Sharing and assigning

Note

Unsure about entity vs. table? See Developers: Understand terminology in Microsoft Dataverse.

In this article we will look at the security access when sharing and assigning records.

Sharing records

Sharing lets users give other users or teams access to specific customer information. This is useful for sharing information with users in roles that have only the Basic access level. For example, in an organization that gives salespeople Basic read and write access to accounts, a salesperson can share an opportunity with another salesperson so that they can both track the progress of an important sale.

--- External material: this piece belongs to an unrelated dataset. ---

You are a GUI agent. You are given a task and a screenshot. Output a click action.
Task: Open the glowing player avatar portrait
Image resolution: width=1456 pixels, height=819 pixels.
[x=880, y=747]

For security reasons, develop the practice of sharing only the necessary records with the smallest set of users possible. Only grant the minimum access required for users to do their jobs. A user might have access to the same record in more than one context. For example, a user might share a record directly with specific access rights, and he or she might also be on a team in which the same record is shared with different access rights. In this case, the access rights that this user has on the record are the union of all the rights.

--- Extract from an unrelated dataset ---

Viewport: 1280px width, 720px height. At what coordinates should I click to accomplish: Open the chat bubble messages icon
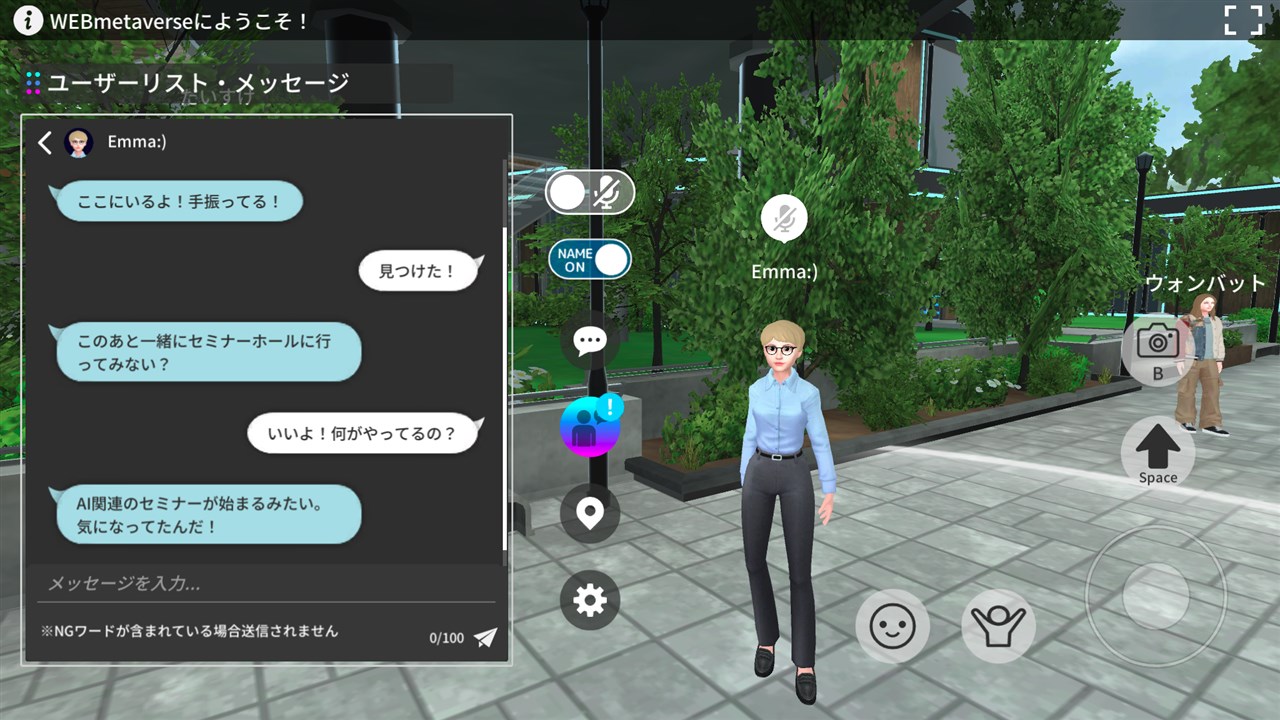coord(589,340)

When you share a record with another user using the GrantAccess message (GrantAccess action, GrantAccessRequest class), or modify access using the ModifyAccess message (ModifyAccess action, ModifyAccessRequest class), you must indicate what access rights you want to grant to the other user. Access rights on a shared record can be different for each user with whom the record is shared. However, you cannot give a user any rights that he or she would not have for that type of table, based on the role assigned to that user. For example, if a user does not have Read privileges on accounts and you share an account with that user, the user will be unable to see that account.

Sharing and inheritance

If a record is created and the parent record has certain sharing properties, the new record inherits those properties. For example, Joe and Mike are working on a high priority lead. Joe creates a new lead and two activities, shares the lead with Mike, and selects cascade sharing. Mike makes a telephone call and sends an email regarding the new lead. Joe sees that Mike has contacted the company two times, so he does not make another call.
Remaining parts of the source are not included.